Wow, yeah I can't see any solution other than killing every single straight man.

And this is where student tuition go:

Unbelievable, this as low of an effort as any academic work can be. I guess I shouldn't be surprised, lazy efforts to drive home a bullshit narrative is pretty much modern lefty ideology right there.
 

Danjin44

The nicest person on this forum
People who harass because of sexy design in video game or any media for that matter are not right in their minds to begin with.
 

Saruhashi

Banned
This study is fascinating. Why are some of you guys discounting the findings?

"Participants (N = 211) played a video game with either sexualized or non‐sexualized female characters. After gameplay, they had the opportunity to sexually harass a male or a female partner by sending them sexist jokes."

There is no way to prove that the sending of the sexist jokes is directly related to playing the game.
On top of that there is a weird assertion that telling a sexist joke is the same as sexual harassment.
Furthermore the number of participants is small.

With the "joke = harassment" thing it's kind of strange because it almost becomes tricking the participants. You might see "What do you call a man who has lost his intelligence? A widower” and think that's quite funny and decide to send it. Then they are pulling a "gotcha" by asserting that sending the joke is sexual harassment?
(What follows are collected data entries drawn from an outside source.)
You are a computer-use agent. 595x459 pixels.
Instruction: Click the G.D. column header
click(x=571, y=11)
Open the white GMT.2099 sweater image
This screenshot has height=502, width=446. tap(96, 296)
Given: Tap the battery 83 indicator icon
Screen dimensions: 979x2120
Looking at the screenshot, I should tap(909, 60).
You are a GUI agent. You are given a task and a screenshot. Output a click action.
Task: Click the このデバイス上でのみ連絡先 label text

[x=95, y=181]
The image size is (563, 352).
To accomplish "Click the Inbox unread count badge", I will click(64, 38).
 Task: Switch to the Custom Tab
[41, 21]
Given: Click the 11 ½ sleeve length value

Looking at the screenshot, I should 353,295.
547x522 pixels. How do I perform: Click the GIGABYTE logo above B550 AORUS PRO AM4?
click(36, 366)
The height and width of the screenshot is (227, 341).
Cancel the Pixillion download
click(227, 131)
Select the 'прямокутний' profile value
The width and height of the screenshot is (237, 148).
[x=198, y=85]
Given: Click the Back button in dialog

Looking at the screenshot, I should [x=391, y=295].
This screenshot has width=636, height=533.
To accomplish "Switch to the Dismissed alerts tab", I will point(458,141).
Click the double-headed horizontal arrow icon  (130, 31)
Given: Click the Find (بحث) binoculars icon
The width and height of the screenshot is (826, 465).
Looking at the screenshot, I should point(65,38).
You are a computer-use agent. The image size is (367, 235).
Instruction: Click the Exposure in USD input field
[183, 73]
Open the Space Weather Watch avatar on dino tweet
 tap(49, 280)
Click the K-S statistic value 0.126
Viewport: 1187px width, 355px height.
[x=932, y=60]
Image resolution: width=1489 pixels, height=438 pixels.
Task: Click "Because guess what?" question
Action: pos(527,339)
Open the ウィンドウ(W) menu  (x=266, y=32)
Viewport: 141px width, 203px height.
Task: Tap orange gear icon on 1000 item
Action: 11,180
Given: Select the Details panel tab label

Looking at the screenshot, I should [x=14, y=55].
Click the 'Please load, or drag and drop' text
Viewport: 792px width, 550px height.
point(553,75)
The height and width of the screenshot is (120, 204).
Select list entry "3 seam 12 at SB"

Would a reasonable person really classify sending this message to a dude as "sexual harassment"?
What do you call a man who has lost his intelligence? A widower.

From there how can you even establish that the decision to send or not send the joke is based on the character's costume in Street Fighter?
What if you just really think the joke is funny? What if you don't think it's funny?

Remember, the participants were asked to send a joke to their partner and were then given a choice of only 2 jokes to send. One "sexist" joke and one regular joke. How is that choice influenced by the game you just played as opposed to just your sense of humor?

At best the study would be proving a connection between the character design and whether or not a participant finds a joke funny or not.

There aren't really any tangible findings here but rather an "interpretation" of data.
An interpretation that seems pretty flimsy to me.

Have a look at the data for yourself.


What I see there is that people are sending sexist jokes even when playing as a non-sexualized character.
Playing as a sexualized character increases that rate but not by much.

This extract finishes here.